— START OF Entries —
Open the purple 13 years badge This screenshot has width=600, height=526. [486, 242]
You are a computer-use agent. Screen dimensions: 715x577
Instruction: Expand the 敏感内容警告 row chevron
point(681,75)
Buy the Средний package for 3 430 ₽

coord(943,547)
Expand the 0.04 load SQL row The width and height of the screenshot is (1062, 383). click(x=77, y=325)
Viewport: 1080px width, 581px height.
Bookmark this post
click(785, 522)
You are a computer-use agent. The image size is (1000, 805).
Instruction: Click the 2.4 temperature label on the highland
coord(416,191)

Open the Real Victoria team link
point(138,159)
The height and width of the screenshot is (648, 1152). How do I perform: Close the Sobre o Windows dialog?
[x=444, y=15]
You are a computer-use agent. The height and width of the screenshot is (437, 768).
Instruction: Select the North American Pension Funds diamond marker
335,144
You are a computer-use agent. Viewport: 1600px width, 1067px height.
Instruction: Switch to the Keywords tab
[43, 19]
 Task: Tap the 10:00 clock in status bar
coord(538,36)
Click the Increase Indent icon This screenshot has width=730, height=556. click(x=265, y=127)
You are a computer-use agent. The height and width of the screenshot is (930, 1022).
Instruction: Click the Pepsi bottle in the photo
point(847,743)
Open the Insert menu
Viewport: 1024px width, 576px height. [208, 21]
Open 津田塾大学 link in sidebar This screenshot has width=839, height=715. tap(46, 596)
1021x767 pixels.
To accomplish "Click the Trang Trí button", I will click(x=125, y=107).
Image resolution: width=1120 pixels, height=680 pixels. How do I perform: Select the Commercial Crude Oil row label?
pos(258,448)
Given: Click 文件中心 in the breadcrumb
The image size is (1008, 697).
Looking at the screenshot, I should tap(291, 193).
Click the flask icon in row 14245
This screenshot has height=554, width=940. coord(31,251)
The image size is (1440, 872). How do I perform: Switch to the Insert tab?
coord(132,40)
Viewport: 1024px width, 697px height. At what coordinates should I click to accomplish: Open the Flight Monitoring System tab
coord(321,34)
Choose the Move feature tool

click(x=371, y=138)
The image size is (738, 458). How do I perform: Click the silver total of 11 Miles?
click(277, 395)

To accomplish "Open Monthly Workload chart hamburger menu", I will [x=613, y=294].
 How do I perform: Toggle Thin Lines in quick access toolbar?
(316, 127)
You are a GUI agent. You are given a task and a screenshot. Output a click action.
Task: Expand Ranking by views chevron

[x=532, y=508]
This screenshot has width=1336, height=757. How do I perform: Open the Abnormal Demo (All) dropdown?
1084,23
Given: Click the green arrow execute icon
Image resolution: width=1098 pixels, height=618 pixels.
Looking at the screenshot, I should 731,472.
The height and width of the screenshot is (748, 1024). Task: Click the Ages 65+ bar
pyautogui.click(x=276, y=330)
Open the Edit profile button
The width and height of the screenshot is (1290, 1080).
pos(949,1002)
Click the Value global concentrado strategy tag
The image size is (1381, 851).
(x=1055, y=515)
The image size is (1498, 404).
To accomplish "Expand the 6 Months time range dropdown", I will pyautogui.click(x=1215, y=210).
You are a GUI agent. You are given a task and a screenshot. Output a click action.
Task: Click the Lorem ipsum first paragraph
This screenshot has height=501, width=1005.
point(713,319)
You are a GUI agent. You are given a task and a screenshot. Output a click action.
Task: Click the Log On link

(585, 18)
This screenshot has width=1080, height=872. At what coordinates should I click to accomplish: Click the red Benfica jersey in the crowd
— END OF Entries —
## The request
Please return the rows above word for word, starting with the first row and stopping after the line that contains "[x=444, y=15]".

## Task solution
Open the purple 13 years badge This screenshot has width=600, height=526. [486, 242]
You are a computer-use agent. Screen dimensions: 715x577
Instruction: Expand the 敏感内容警告 row chevron
point(681,75)
Buy the Средний package for 3 430 ₽

coord(943,547)
Expand the 0.04 load SQL row The width and height of the screenshot is (1062, 383). click(x=77, y=325)
Viewport: 1080px width, 581px height.
Bookmark this post
click(785, 522)
You are a computer-use agent. The image size is (1000, 805).
Instruction: Click the 2.4 temperature label on the highland
coord(416,191)

Open the Real Victoria team link
point(138,159)
The height and width of the screenshot is (648, 1152). How do I perform: Close the Sobre o Windows dialog?
[x=444, y=15]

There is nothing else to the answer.